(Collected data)
* * *

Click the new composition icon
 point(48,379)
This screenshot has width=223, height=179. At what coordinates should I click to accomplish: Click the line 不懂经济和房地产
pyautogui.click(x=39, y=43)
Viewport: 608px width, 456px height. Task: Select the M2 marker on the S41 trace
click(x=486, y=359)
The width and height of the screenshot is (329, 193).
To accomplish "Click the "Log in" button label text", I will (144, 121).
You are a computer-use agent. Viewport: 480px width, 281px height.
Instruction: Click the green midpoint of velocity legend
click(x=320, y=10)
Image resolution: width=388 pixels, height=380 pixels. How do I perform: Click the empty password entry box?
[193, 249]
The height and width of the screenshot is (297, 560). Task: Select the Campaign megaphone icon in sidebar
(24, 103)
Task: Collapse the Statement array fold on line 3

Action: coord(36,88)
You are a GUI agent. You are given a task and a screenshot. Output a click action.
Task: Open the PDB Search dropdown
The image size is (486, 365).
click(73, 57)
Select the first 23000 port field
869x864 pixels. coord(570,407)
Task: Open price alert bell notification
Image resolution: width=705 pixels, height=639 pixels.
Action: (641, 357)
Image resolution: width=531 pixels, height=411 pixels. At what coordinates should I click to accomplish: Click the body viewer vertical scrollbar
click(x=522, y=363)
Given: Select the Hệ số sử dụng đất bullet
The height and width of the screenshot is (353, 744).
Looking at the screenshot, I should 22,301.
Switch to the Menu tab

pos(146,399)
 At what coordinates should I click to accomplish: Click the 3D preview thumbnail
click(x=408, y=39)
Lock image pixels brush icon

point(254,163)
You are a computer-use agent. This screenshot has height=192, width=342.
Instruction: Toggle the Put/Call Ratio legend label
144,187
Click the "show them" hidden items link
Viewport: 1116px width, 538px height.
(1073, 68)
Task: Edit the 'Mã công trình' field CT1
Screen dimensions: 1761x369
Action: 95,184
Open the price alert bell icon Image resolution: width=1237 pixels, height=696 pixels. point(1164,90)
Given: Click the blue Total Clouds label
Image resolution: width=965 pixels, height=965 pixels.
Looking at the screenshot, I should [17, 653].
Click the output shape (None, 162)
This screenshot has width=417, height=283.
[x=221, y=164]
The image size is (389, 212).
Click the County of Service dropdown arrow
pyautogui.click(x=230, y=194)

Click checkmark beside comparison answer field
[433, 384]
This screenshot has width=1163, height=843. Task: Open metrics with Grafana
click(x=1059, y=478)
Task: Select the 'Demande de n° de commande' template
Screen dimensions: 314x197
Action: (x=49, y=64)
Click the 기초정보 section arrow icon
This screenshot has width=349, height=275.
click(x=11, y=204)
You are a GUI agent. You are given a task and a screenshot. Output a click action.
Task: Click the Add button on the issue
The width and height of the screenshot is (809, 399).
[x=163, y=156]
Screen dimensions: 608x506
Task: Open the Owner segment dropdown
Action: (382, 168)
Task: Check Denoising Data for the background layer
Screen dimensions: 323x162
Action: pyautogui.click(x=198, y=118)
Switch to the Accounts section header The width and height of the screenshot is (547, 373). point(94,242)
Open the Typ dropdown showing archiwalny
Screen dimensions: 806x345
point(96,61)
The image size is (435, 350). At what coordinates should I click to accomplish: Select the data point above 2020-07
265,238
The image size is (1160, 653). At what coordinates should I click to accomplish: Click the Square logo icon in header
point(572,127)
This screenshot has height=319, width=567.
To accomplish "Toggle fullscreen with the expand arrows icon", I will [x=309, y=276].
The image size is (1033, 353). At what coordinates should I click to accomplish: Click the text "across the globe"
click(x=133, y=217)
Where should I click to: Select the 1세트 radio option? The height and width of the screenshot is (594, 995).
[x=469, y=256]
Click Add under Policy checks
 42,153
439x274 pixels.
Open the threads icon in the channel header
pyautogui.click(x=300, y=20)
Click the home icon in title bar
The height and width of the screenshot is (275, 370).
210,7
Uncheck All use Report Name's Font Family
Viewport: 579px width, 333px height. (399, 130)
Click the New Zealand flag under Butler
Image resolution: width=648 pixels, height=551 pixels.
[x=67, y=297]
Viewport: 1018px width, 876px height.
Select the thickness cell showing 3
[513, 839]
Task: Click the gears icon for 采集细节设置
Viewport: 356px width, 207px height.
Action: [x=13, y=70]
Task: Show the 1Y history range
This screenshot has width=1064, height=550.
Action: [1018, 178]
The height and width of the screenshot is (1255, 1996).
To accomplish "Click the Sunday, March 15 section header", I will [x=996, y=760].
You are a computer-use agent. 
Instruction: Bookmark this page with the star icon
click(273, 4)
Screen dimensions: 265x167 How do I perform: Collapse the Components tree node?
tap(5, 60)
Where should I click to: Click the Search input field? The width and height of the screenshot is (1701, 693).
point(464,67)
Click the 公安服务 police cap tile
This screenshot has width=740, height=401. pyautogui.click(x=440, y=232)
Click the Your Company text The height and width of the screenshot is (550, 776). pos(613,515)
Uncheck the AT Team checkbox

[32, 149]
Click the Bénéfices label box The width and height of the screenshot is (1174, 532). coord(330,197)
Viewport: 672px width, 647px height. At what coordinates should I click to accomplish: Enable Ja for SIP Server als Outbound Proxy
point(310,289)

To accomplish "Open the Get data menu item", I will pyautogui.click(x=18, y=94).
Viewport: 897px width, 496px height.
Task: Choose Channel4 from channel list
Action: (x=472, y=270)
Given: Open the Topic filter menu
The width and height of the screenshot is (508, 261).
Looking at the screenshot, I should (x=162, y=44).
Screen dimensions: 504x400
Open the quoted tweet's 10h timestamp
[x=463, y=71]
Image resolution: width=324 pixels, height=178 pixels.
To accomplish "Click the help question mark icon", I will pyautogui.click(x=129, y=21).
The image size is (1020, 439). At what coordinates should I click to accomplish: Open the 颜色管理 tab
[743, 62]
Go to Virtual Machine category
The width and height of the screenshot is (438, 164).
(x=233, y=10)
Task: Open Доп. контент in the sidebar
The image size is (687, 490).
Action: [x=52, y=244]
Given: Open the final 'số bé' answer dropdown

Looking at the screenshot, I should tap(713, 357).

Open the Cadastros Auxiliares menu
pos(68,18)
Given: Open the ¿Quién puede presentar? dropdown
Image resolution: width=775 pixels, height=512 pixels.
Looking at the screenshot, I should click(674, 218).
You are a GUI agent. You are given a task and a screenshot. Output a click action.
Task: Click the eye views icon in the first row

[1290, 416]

* * *

_What is needed_
The data above must be reproduced in full, exactly as given.

_Your solution_
Click the new composition icon
 point(48,379)
This screenshot has width=223, height=179. At what coordinates should I click to accomplish: Click the line 不懂经济和房地产
pyautogui.click(x=39, y=43)
Viewport: 608px width, 456px height. Task: Select the M2 marker on the S41 trace
click(x=486, y=359)
The width and height of the screenshot is (329, 193).
To accomplish "Click the "Log in" button label text", I will (144, 121).
You are a computer-use agent. Viewport: 480px width, 281px height.
Instruction: Click the green midpoint of velocity legend
click(x=320, y=10)
Image resolution: width=388 pixels, height=380 pixels. How do I perform: Click the empty password entry box?
[193, 249]
The height and width of the screenshot is (297, 560). Task: Select the Campaign megaphone icon in sidebar
(24, 103)
Task: Collapse the Statement array fold on line 3

Action: coord(36,88)
You are a GUI agent. You are given a task and a screenshot. Output a click action.
Task: Open the PDB Search dropdown
The image size is (486, 365).
click(73, 57)
Select the first 23000 port field
869x864 pixels. coord(570,407)
Task: Open price alert bell notification
Image resolution: width=705 pixels, height=639 pixels.
Action: (641, 357)
Image resolution: width=531 pixels, height=411 pixels. At what coordinates should I click to accomplish: Click the body viewer vertical scrollbar
click(x=522, y=363)
Given: Select the Hệ số sử dụng đất bullet
The height and width of the screenshot is (353, 744).
Looking at the screenshot, I should 22,301.
Switch to the Menu tab

pos(146,399)
 At what coordinates should I click to accomplish: Click the 3D preview thumbnail
click(x=408, y=39)
Lock image pixels brush icon

point(254,163)
You are a computer-use agent. This screenshot has height=192, width=342.
Instruction: Toggle the Put/Call Ratio legend label
144,187
Click the "show them" hidden items link
Viewport: 1116px width, 538px height.
(1073, 68)
Task: Edit the 'Mã công trình' field CT1
Screen dimensions: 1761x369
Action: 95,184
Open the price alert bell icon Image resolution: width=1237 pixels, height=696 pixels. point(1164,90)
Given: Click the blue Total Clouds label
Image resolution: width=965 pixels, height=965 pixels.
Looking at the screenshot, I should [17, 653].
Click the output shape (None, 162)
This screenshot has width=417, height=283.
[x=221, y=164]
The image size is (389, 212).
Click the County of Service dropdown arrow
pyautogui.click(x=230, y=194)

Click checkmark beside comparison answer field
[433, 384]
This screenshot has width=1163, height=843. Task: Open metrics with Grafana
click(x=1059, y=478)
Task: Select the 'Demande de n° de commande' template
Screen dimensions: 314x197
Action: (x=49, y=64)
Click the 기초정보 section arrow icon
This screenshot has width=349, height=275.
click(x=11, y=204)
You are a GUI agent. You are given a task and a screenshot. Output a click action.
Task: Click the Add button on the issue
The width and height of the screenshot is (809, 399).
[x=163, y=156]
Screen dimensions: 608x506
Task: Open the Owner segment dropdown
Action: (382, 168)
Task: Check Denoising Data for the background layer
Screen dimensions: 323x162
Action: pyautogui.click(x=198, y=118)
Switch to the Accounts section header The width and height of the screenshot is (547, 373). point(94,242)
Open the Typ dropdown showing archiwalny
Screen dimensions: 806x345
point(96,61)
The image size is (435, 350). At what coordinates should I click to accomplish: Select the data point above 2020-07
265,238
The image size is (1160, 653). At what coordinates should I click to accomplish: Click the Square logo icon in header
point(572,127)
This screenshot has height=319, width=567.
To accomplish "Toggle fullscreen with the expand arrows icon", I will [x=309, y=276].
The image size is (1033, 353). At what coordinates should I click to accomplish: Click the text "across the globe"
click(x=133, y=217)
Where should I click to: Select the 1세트 radio option? The height and width of the screenshot is (594, 995).
[x=469, y=256]
Click Add under Policy checks
 42,153
439x274 pixels.
Open the threads icon in the channel header
pyautogui.click(x=300, y=20)
Click the home icon in title bar
The height and width of the screenshot is (275, 370).
210,7
Uncheck All use Report Name's Font Family
Viewport: 579px width, 333px height. (399, 130)
Click the New Zealand flag under Butler
Image resolution: width=648 pixels, height=551 pixels.
[x=67, y=297]
Viewport: 1018px width, 876px height.
Select the thickness cell showing 3
[513, 839]
Task: Click the gears icon for 采集细节设置
Viewport: 356px width, 207px height.
Action: [x=13, y=70]
Task: Show the 1Y history range
This screenshot has width=1064, height=550.
Action: [1018, 178]
The height and width of the screenshot is (1255, 1996).
To accomplish "Click the Sunday, March 15 section header", I will [x=996, y=760].
You are a computer-use agent. 
Instruction: Bookmark this page with the star icon
click(273, 4)
Screen dimensions: 265x167 How do I perform: Collapse the Components tree node?
tap(5, 60)
Where should I click to: Click the Search input field? The width and height of the screenshot is (1701, 693).
point(464,67)
Click the 公安服务 police cap tile
This screenshot has width=740, height=401. pyautogui.click(x=440, y=232)
Click the Your Company text The height and width of the screenshot is (550, 776). pos(613,515)
Uncheck the AT Team checkbox

[32, 149]
Click the Bénéfices label box The width and height of the screenshot is (1174, 532). coord(330,197)
Viewport: 672px width, 647px height. At what coordinates should I click to accomplish: Enable Ja for SIP Server als Outbound Proxy
point(310,289)

To accomplish "Open the Get data menu item", I will pyautogui.click(x=18, y=94).
Viewport: 897px width, 496px height.
Task: Choose Channel4 from channel list
Action: (x=472, y=270)
Given: Open the Topic filter menu
The width and height of the screenshot is (508, 261).
Looking at the screenshot, I should (x=162, y=44).
Screen dimensions: 504x400
Open the quoted tweet's 10h timestamp
[x=463, y=71]
Image resolution: width=324 pixels, height=178 pixels.
To accomplish "Click the help question mark icon", I will pyautogui.click(x=129, y=21).
The image size is (1020, 439). At what coordinates should I click to accomplish: Open the 颜色管理 tab
[743, 62]
Go to Virtual Machine category
The width and height of the screenshot is (438, 164).
(x=233, y=10)
Task: Open Доп. контент in the sidebar
The image size is (687, 490).
Action: [x=52, y=244]
Given: Open the final 'số bé' answer dropdown

Looking at the screenshot, I should tap(713, 357).

Open the Cadastros Auxiliares menu
pos(68,18)
Given: Open the ¿Quién puede presentar? dropdown
Image resolution: width=775 pixels, height=512 pixels.
Looking at the screenshot, I should click(674, 218).
You are a GUI agent. You are given a task and a screenshot. Output a click action.
Task: Click the eye views icon in the first row

[1290, 416]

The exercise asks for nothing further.